Material for LSEC preparation

Human fibronectin was purified from human plasma by affinity chromatography on Gelatin Sepharose 4B as described by the manufacturer (GE Healthcare, Uppsala, Sweden). Serum-free Roswell Park Memorial Institute (RPMI-1640) cell culture medium (supplemented with 20 mM sodium bicarbonate, 0.006% penicillin, and 0.01% streptomycin) and monensin were from Sigma-Aldrich (Sydney, AU/Oslo, Norway). Culture dishes of 35 mm diameter with 20 mm #1.5 glass bottom were from VWR International (Rador, PA, USA). CellMask™ Green was from Fisher Scientific (Cat No. C37608; Oslo, Norway).

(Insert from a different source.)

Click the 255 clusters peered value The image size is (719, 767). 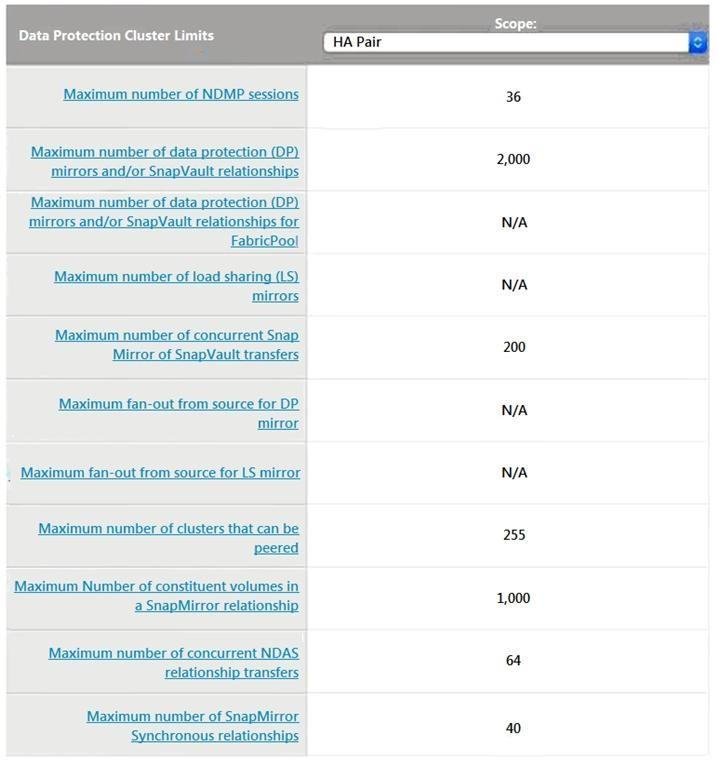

Rat LSEC isolation and cell culture

The rats (body weight 300–400 g) were anesthetized with a mixture of 10 mg/kg xylazine (Bayer Health Care, CA, USA) and 100 mg/kg ketamine (Ketalar, Pfizer, NY, USA) in saline. LSECs were isolated and purified as described in Smedsrod, et al.37, cryopreserved storage for LSECs followed with freezing and thawing were detailed in Mönkemöller et al.38 The cells were plated (0.2 × 106 cells/cm2) in serum-free RPMI-1640 on 0.2 mg/mL human fibronectin-coated 0.2 mm thick fused quartz coverslips (AdValue technology, USA), unattached cells were gently washed away, and LSEC cultures were continued with incubating for 1–2 h to reach the desired confluency. Fibronectin coating was performed with just enough volume to completely cover the surface area. After 10 min of incubation at room temperature, the redundant fibronectin solution was rinsed with PBS and cells were then seeded on UVC transmissive fused quartz coverslips (200 µm thickness, AdValue Technology, USA). LSECs were fixed with 4% formaldehyde (FA) in phosphate-buffered saline (PBS) and 0.02 M sucrose (Sigma-Aldrich), pH 7.2 for 15 min, and stored in PBS until visualization.

Autofluorescence imaging

The exposure time for autofluorescence imaging was 50 s with an intensity of approximately 0.2 mW of 275 nm illumination light. The illumination intensity is reduced from the nominal emission of the 80 mW LED by incorporating losses due to coupling into the multimode fiber (550 µm diameter vs 2x2mm emitting LED surface), the pupil mask with obscuration half-sided block, as well as the losses in the 50:50 beam splitter: \(80\,{{{\mathrm{mW}}}} \times 0.5 \times 0.5 \times \left( {\frac{{0.27^2}}{{0.65^2}}} \right) \times \frac{{\left( {\pi \times \left( {\frac{{0.55\,{{{\mathrm{mm}}}}}}{2}} \right)^2} \right)}}{{2\,{{{\mathrm{mm}}}} \,\times\, 2\,{{{\mathrm{mm}}}}}} \approx 0.2\,{{{\mathrm{mW}}}}\).